The threat comes during a hectic negotiation season for teachers unions, whose contracts reopened statewide this year following the resolution of the landmark school-funding lawsuit known as McCleary.
On Tuesday, the Kent Education Association, which represents teachers in the South King County district, reported that more than 700 of its 1,500 members attended a meeting Tuesday; 97 percent of them, the union said, voted to authorize a strike — but only if there's no agreement on higher pay by Aug. 29. The first day of school is Aug. 30.
"We absolutely do not want to strike," union president Christie Padilla said in a statement. "We need to keep the best teachers in the district because that's what's best for kids. Competitive salaries is one way to ensure we keep the best teachers." During the 2017-18 school year, teachers in Kent earned between $46,463 and $87,575 depending on their experience and education level.
District officials were not available for comment Wednesday — a Kent spokeswoman said they were all on a retreat. But on its website, the district warned families about a potential delay to the start of the school year.
The online notice also said the union and district have jointly requested a mediator from the state Public Employment Relations Board to help both sides renegotiate the teachers contract.
"As a district, we remain hopeful that we will start school August 30 as scheduled," the district said. "We respect and value all (Kent School District) staff, including our teachers."
Kent isn't the only school district experiencing tensions between its teachers union and administrators this summer.
Contract negotiations opened in virtually all 295 Washington state school districts after lawmakers in March approved a nearly $1 billion boost in its budget for public schools to pay for teacher and other school staff salaries.

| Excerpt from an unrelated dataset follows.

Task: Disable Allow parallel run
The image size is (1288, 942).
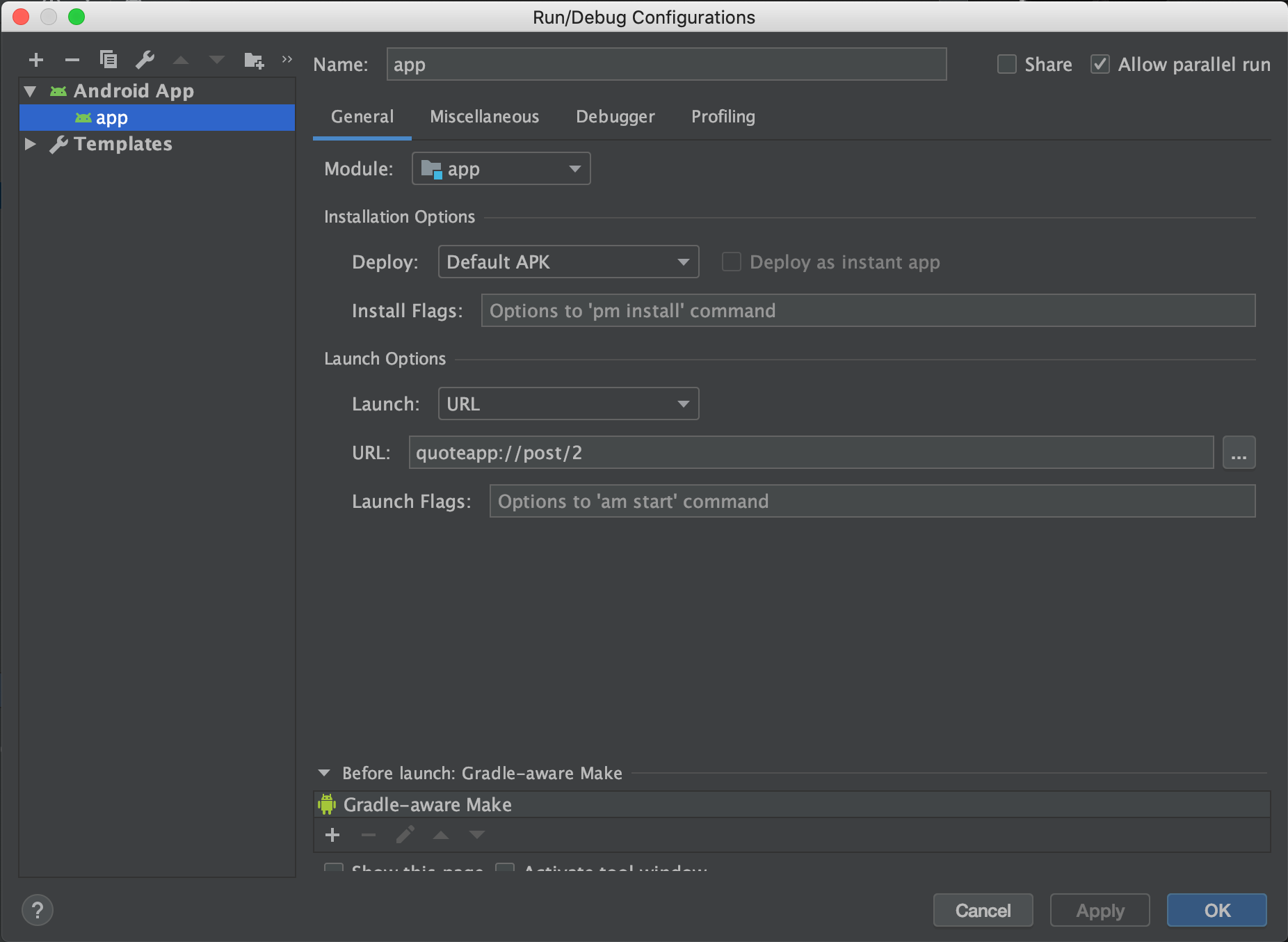Action: (x=1100, y=64)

Some districts, including Bellevue, Edmonds and Lake Washington, already have reached deals with their unions to provide teachers with double-digit pay hikes. Others, such as Kent, have had more tense negotiations as district and union officials disagree on whether lawmakers intended to limit the size of teacher raises this year.
The disagreement centers on whether the new state budget caps teacher raises at about 3 percent or whether districts have the flexibility to go above that limit.
The state's largest school district, Seattle Public Schools, only recently started talks over compensation with its teachers union, the Seattle Education Association. But new Superintendent Denise Juneau already launched a public campaign to paint the district's financial future as bleak.
When the Seattle School Board met Wednesday afternoon for a closed-door meeting on bargaining, they were greeted by teachers rallying outside the district's SoDo headquarters.
About 200 people attended the rally in support of Seattle teachers fighting for a stronger contract.
"We want the school board to know that we need and respect all educators here at Seattle Public Schools," Seattle Education Association president Phyllis Campano told the crowd. "Each of us plays a role in educating our children and we need to be treated as professionals."